Task item: Below are some records; print every one of them exactly.

Given data:
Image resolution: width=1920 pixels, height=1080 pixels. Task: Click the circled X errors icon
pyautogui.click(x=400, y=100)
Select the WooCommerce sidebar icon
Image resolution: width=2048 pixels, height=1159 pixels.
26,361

Task output:
Image resolution: width=1920 pixels, height=1080 pixels. Task: Click the circled X errors icon
pyautogui.click(x=400, y=100)
Select the WooCommerce sidebar icon
Image resolution: width=2048 pixels, height=1159 pixels.
26,361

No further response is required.